The relative inactivity Wednesday is not entirely surprising, as the Twins had only a few players who were possibilities for trade bait. First baseman Justin Morneau's name was one mentioned in several trade rumors but he remains with the team that drafted him in 1999. Morneau is batting fourth for the Twins on Wednesday against Kansas City.
Having spent his entire career with the same organization, Morneau was relieved to still be a Twin on Wednesday. But he knows things could still change over the next month.
"It's not done yet. We still have until the end of August," Morneau said an hour after the trade deadline ended. "Hopefully I'll remain here and help us win ballgames. That's all I can do. … It's just part of the game. Everyone goes through it. But it's the first time it was a reality for me. It's probably been tougher on my family and all that. But we're professionals and that's what you do. You deal with it."
Just because a major deal wasn't made Wednesday doesn't necessarily mean Minnesota general manager Terry Ryan won't make any more trades the rest of the year. Teams can still deal players before the Aug. 31 waiver trade deadline, but players must first pass through waivers. Players dealt after that Aug. 31 deadline may not be placed on a team's postseason roster.
Overall, the deadline was relatively quiet throughout Major League Baseball. The Tigers, Red Sox and White Sox were involved in a three-way trade that sent Jake Peavy to Boston, Avisail Garcia to Chicago and Jose Iglesias to Detroit. Part of the reason for the inactivity, Ryan said, was the looming Biogenesis case, which could result in a number of suspensions in baseball.

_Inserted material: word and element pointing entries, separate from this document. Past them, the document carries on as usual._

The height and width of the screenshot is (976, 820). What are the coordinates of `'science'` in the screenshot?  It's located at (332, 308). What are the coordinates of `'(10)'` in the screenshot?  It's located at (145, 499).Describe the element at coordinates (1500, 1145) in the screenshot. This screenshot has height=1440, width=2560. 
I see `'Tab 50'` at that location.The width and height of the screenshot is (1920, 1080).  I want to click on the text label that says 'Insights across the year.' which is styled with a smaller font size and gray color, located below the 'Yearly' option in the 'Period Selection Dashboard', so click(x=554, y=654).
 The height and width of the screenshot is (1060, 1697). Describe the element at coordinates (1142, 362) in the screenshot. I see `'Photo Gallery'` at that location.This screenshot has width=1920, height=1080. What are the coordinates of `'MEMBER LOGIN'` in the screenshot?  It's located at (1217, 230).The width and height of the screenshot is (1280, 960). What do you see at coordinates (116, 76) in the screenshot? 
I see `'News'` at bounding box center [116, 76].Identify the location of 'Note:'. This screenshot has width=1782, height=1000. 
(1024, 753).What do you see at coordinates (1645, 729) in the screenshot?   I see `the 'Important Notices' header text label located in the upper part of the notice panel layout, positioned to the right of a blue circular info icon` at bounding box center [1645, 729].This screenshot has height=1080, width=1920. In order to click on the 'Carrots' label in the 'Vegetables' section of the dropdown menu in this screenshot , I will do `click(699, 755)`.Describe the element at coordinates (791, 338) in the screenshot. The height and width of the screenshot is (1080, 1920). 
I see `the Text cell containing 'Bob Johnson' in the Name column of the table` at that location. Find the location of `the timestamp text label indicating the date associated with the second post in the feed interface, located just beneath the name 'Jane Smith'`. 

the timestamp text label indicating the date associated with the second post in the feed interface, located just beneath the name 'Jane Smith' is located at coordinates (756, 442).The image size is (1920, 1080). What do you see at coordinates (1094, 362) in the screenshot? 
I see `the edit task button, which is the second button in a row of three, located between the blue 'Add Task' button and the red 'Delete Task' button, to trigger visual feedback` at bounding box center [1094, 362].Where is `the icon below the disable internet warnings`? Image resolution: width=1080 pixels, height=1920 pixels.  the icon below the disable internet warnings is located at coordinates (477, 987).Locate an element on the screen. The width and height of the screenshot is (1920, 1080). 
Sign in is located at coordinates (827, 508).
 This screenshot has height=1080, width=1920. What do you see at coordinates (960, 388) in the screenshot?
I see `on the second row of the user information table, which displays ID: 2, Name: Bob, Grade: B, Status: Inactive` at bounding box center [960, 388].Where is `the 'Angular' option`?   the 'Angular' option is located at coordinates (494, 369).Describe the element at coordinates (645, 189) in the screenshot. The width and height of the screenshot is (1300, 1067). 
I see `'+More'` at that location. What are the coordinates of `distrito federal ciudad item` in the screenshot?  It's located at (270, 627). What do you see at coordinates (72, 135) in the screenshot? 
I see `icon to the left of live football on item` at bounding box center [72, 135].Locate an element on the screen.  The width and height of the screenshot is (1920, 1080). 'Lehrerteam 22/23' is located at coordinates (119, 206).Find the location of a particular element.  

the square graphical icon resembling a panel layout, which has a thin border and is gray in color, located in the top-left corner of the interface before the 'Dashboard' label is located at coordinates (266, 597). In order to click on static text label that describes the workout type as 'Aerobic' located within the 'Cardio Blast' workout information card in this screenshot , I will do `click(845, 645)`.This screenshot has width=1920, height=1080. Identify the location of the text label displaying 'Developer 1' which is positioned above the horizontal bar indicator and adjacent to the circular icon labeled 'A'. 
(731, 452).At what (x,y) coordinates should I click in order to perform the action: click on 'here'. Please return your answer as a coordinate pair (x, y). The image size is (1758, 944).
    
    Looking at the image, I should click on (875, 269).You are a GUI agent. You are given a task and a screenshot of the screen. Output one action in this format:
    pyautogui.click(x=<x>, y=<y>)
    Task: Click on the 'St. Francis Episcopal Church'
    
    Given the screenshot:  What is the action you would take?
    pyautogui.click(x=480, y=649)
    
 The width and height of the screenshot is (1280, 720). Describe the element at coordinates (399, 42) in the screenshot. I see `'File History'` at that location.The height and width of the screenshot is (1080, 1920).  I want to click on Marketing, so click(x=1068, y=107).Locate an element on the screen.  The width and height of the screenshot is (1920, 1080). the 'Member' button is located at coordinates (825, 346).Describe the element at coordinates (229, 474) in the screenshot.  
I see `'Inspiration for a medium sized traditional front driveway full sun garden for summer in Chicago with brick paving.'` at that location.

"Some of it's because of the Biogenesis, but some of it's not," Ryan said. "But there are some clubs that might have been a little off balance on exactly where they stood and what they had and where they were headed. That has a little bit to do with it. That really didn't affect us much. It really wasn't that big of a factor in what we were doing. Every year it's a little different, but this year it seemed like the overall industry, there weren't a whole heck of a lot of blockbusters."
Aside from Morneau, the Twins had a few other players who were mentioned in trade rumors. That included pitcher Mike Pelfrey and closer Glen Perkins. Like Morneau, Pelfrey will be a free agent at the end of the season.
When the deadline came, though, both remained with Minnesota.
"We have a couple free agents that are free agent pending. For the most part, we're trying to move forward with some players here," Ryan said. "Some of them you weren't even going to discuss because they're not players that other clubs would have an interest in bringing along to help them down the stretch. That's not what you do with young players. We had a couple players here that could certainly help teams. We didn't have much interest in discussing unless we were overwhelmed."